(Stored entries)
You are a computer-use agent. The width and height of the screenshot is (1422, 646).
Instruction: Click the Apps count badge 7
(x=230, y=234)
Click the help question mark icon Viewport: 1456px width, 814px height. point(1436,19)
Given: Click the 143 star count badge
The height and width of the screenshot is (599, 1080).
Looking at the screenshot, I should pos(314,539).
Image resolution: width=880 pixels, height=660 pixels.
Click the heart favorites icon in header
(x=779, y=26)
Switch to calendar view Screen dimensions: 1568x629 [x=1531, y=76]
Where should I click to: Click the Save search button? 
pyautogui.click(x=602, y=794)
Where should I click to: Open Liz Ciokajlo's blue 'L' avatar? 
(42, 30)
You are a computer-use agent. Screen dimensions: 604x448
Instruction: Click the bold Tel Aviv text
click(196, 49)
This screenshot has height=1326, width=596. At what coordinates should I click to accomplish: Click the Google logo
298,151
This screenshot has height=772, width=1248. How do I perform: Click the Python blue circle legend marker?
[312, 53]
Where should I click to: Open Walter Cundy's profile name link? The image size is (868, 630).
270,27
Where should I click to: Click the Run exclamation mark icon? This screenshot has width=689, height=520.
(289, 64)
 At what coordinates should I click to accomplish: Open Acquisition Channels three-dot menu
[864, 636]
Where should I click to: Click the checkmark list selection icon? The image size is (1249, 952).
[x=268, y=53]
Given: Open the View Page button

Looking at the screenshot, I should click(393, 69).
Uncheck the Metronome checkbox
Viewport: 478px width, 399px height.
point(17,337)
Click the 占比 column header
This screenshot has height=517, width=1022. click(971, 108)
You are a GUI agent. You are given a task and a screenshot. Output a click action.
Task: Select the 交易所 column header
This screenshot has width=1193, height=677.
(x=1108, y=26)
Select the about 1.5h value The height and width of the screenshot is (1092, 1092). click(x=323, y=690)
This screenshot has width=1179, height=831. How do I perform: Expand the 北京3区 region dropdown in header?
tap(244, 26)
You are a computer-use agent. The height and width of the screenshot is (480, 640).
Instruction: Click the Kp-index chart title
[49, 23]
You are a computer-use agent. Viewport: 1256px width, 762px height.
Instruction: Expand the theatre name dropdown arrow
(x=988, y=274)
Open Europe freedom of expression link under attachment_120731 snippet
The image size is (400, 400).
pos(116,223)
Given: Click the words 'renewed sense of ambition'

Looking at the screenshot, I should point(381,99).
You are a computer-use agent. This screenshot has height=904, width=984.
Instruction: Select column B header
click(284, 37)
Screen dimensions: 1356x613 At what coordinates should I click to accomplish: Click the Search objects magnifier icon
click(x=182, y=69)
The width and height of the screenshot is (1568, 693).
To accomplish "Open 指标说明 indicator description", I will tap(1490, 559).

## EXERCISE OBJECTIVE:
What you copy out must be exactly the lines from the line containing "Given: Click the words" through the end of the records.

## FINISHED TASK:
Given: Click the words 'renewed sense of ambition'

Looking at the screenshot, I should point(381,99).
You are a computer-use agent. This screenshot has height=904, width=984.
Instruction: Select column B header
click(284, 37)
Screen dimensions: 1356x613 At what coordinates should I click to accomplish: Click the Search objects magnifier icon
click(x=182, y=69)
The width and height of the screenshot is (1568, 693).
To accomplish "Open 指标说明 indicator description", I will tap(1490, 559).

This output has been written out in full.